While laughing, I was thinking about how little regard my bank had for me as a customer. I doubted I would have experienced the same service from a smaller community bank. (Another question I feel compelled to ask: Do any large law firms treat their small business clients this way?)
By this point, my new account manager Ramin could not wait to exit our meeting. Feeling a mean streak, I asked him if it was customary for his bank’s small business account managers to know nothing about their small business account’s business, or how the small business used the bank. Then, I asked if it was customary for his bank to not inform customers of the benefits, like the paid interest on my business checking account, he had described to me.
I finally decided Ramin had been put through the wringer long enough, so I let him go. I immediately called the Branch Manager and shared this story with him. I was tempted, but did not share with him, that I held him responsible for what I had experienced. After all, he knew me and he was responsible for his team.
Have you ever read: The Trusted Advisor? Every lawyer who serves clients needs to read this book. The authors state:
Before you go into any meeting with a client (or prospective client), figure out the two or three things you want the client to absolutely believe about you by the end of the meeting.
The authors suggest you can show them by doing homework about the company and asking questions that reveal you have done your homework.
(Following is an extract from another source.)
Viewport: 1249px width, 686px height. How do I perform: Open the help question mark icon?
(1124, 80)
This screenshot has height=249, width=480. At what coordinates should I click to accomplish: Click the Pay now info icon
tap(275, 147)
Such questions give evidence that you are thorough, that you respect the client’s time enough to be prepared, and that you are ready to get right to the issues.
My bank representatives didn’t do their homework. I feel pretty certain that no lawyer would ever make the client service mistakes my bankers made. Frankly the bank would have been better off to make no contact with me. I do think there are legitimate client service topics to discuss. Here are some questions:
- What would you have done if you saw a client representative you had not seen in 11 months?
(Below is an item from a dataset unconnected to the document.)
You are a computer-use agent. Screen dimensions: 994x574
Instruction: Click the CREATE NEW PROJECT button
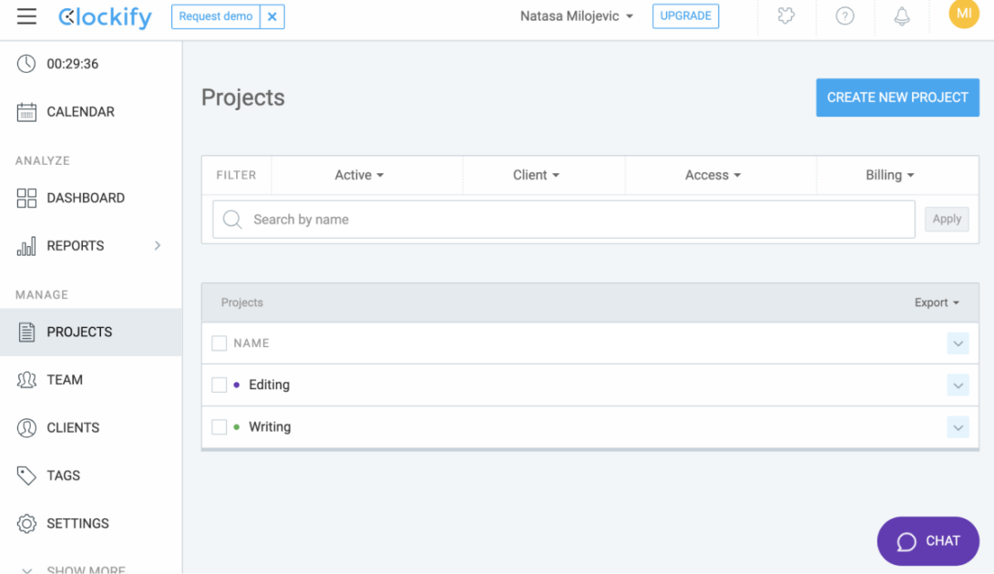pos(897,97)
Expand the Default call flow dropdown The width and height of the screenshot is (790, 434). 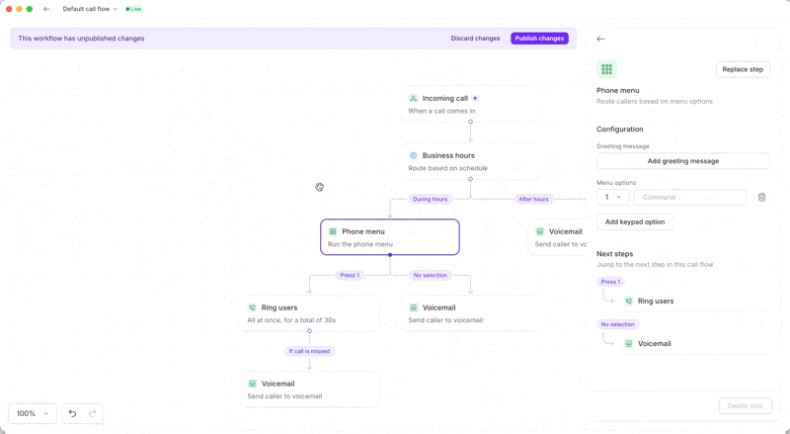[90, 9]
- What would you have done to prepare for the meeting with the client?
- How would you expect a client to react if you sent a junior member of your team the client had not met and you didn’t even tell him you wouldn’t be there?
- Just suppose this junior member of your team started the meeting by telling the client representative he is the client’s new lawyer?
- Assume you went to the meeting, how would you start the meeting?
- At what point would you start telling the client how your firm could help the client?
- How would you end the meeting?
- How would you follow up?
P.S. After I wrote this I sent it to the branch manager, who I discovered had been promoted. Shortly thereafter, I got a call from Tony. He said he was with …bank (my bank) and the …branch (my old office branch). I immediately thought he was the new branch manager calling to apologize. Instead, he thanked me for being a great customer and then told me he could “give me a deal” by extending my line of credit with a significant decrease in the interest rate.
I asked Tony if he had by chance spoken to Yvonne or Ramin. Needless to say he had not.